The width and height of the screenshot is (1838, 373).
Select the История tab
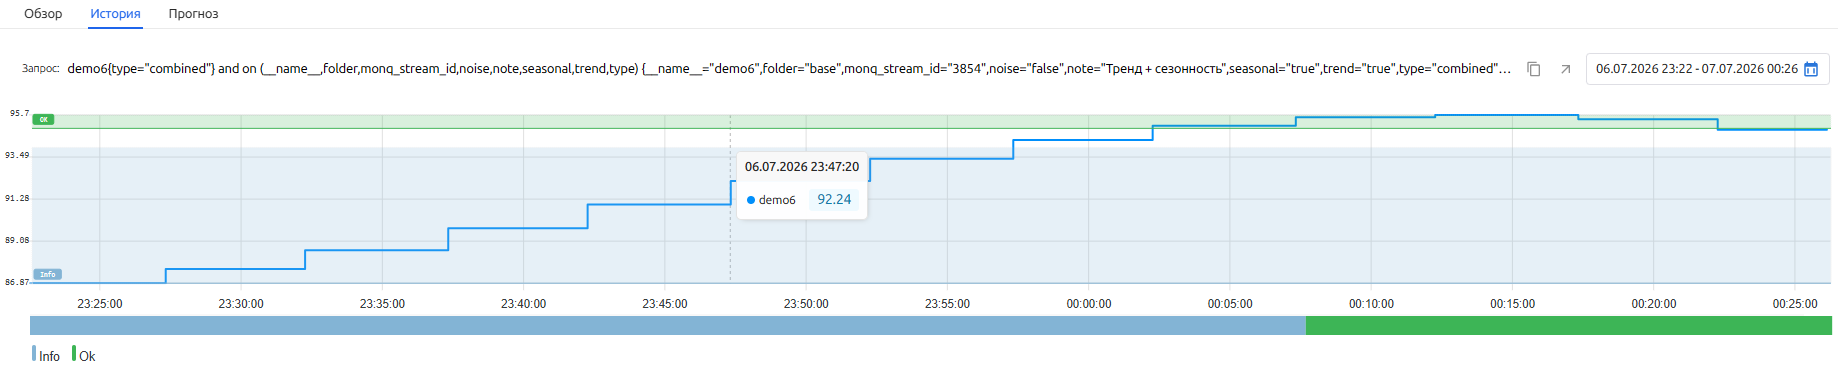click(115, 14)
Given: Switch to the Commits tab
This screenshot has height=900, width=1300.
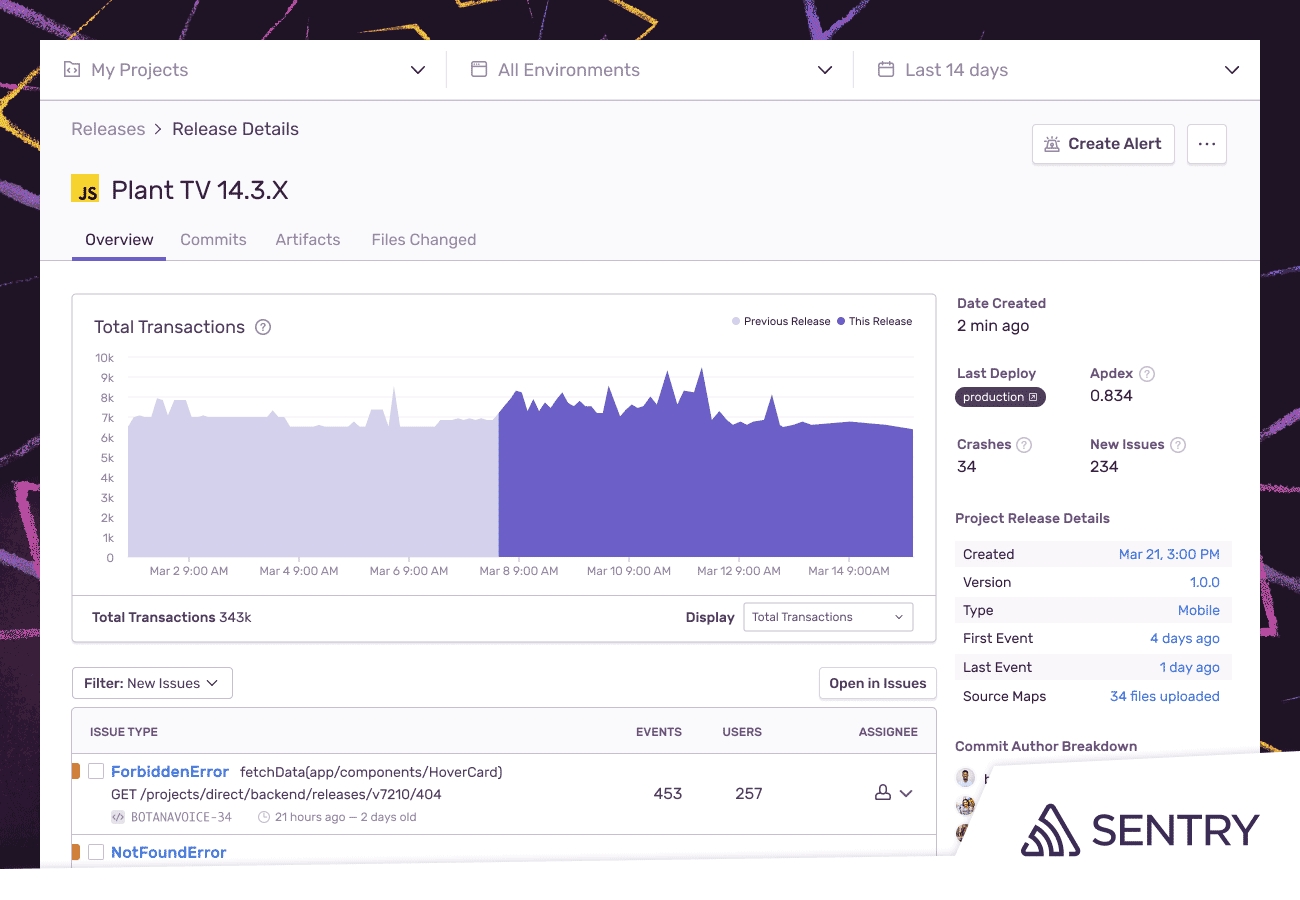Looking at the screenshot, I should (213, 240).
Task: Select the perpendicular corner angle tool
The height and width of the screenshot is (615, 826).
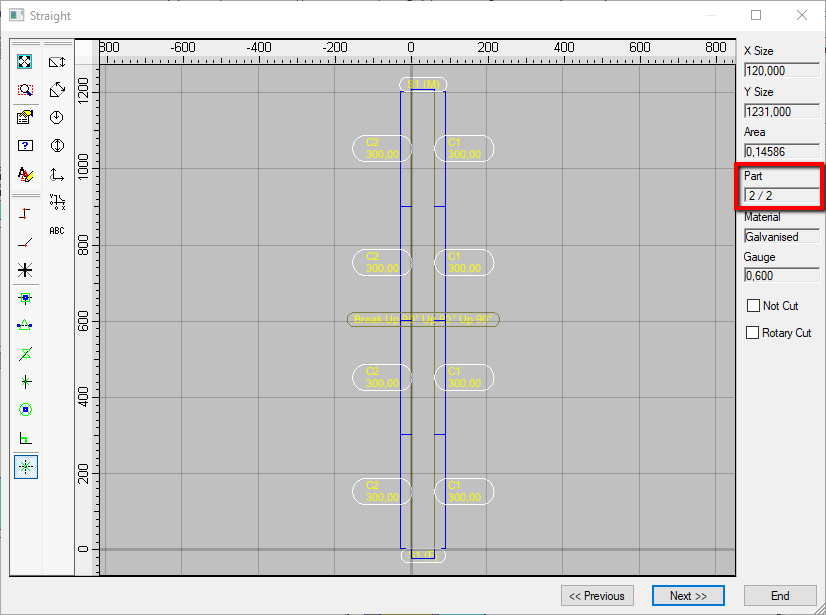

WORK TO BE COMPLETED:
The job is to copy all the records precisely while omitting any picture.

ANSWER BOX:
The width and height of the screenshot is (1838, 373).
Select the История tab
click(115, 14)
Given: Switch to the Commits tab
This screenshot has height=900, width=1300.
Looking at the screenshot, I should (213, 240).
Task: Select the perpendicular corner angle tool
The height and width of the screenshot is (615, 826).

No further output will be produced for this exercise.